### Consigne
Indiquez si chacune des affirmations suivantes concorde avec le texte sur Louisa Barnes Pratt, en répondant par oui ou non et en citant les mots du texte qui permettent de trancher. (a) Addison Pratt fut appelé par Joseph Smith le 11 mai 1843 à prêcher en Océanie. (b) Louisa rédigea ses « Mémoires » à l’âge de soixante ans. (c) Louisa servit à Tubuai avec son mari et trois de ses filles.

### Texte
════════════════
Louisa
Barnes Pratt nourrit les polynésiens
par
Brittany Chapman, le 30 juin 2012
Louisa
Barnes Pratt, une des premières sœurs missionnaires de
l’Église de Jésus-Christ des saints des derniers
jours en Polynésie française, a servi avec son mari et
ses quatre filles sur l’île de Tubuai de 1851 à
1852. Le 11 mai 1843, Addison Pratt, le mari de Louisa, avait été
appelé par Joseph Smith à prêcher l’Évangile
en Océanie. Addison et trois collègues missionnaires
arrivèrent à Tubuai le 30 avril 1844 et commencèrent
à enseigner l’Évangile, faisant des centaines de
convertis.
Peu
de temps après son retour en 1848, Addison fut rappelé
en mission dans les îles de la Société. Louisa et
ses enfants quittèrent la vallée du lac Salé en
1850 pour le rejoindre [1]. En 1879, âgée de
soixante-dix-sept ans, Louisa relata ses expériences
missionnaires dans ses « Mémoires », que l’on
peut aujourd’hui trouver à la Bibliothèque
d’histoire de l’Église. Elle commence par le jour
de son appel :
Au
cours de la conférence [au printemps de 1850], Thomkins Thomas
fut appelé à partir en mission aux îles pour y
conduire la famille de frère Pratt. Ce fut un grand choc pour
moi qui étais présente. Je n’entendis guère
les discours qui suivirent. Un voyage de mille kilomètres par
voie terrestre suivi d’une traversée de 5 000
kilomètres. Devant habiller convenablement mes quatre filles
pour les présenter à l’ami de leur père à
San Francisco, je ne pouvais m’empêcher d’appréhender
les responsabilités que j’allais devoir assumer. Grâce
à l’aide de personnes très gentilles et
généreuses, je fus finalement prête et, le 7 mai
1850, nous dîmes adieu aux saints de Salt Lake et commençâmes
notre long voyage. Le président Brigham Young me donna une
bénédiction, dans laquelle il me dit que je partirais
et reviendrais en paix, au temps fixé par le Seigneur, que je
serais capable de faire beaucoup de bien, que j’aurais du
pouvoir sur le destructeur pour le chasser de ma maison, qu’aucun
de mes enfants ne me serait enlevé tandis que je me trouvais
loin de l’Église. La promesse s’accomplit et, à
un moment où la mort semblait inévitable, j’ai
réclamé son accomplissement et je l’ai reçu.
════════════════
### Documents fournis
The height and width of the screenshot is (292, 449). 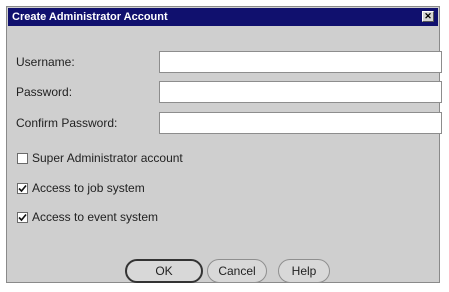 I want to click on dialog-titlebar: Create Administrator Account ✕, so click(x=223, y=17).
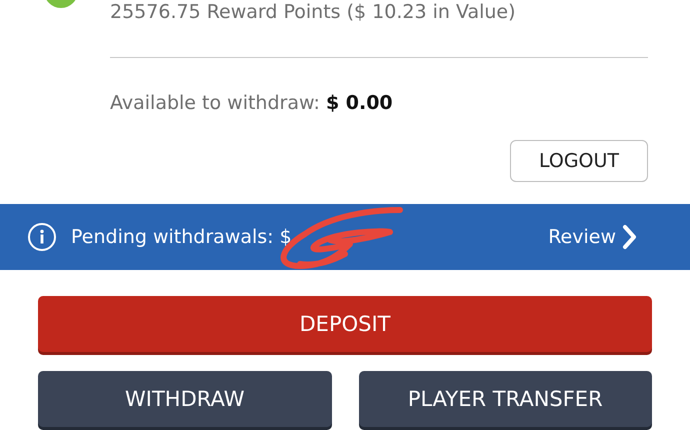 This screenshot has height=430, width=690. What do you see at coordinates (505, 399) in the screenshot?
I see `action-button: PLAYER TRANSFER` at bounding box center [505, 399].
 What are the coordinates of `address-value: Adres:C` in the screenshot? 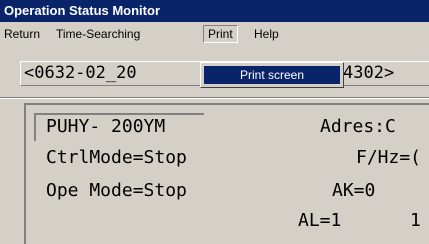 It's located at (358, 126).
════════════════
### Corrigé
(a) Oui : « Le 11 mai 1843, Addison Pratt, le mari de Louisa, avait été appelé par Joseph Smith à prêcher l’Évangile en Océanie. »
(b) Non : « En 1879, âgée de soixante-dix-sept ans, Louisa relata ses expériences missionnaires dans ses « Mémoires » »
(c) Non : « a servi avec son mari et ses quatre filles sur l’île de Tubuai de 1851 à 1852. »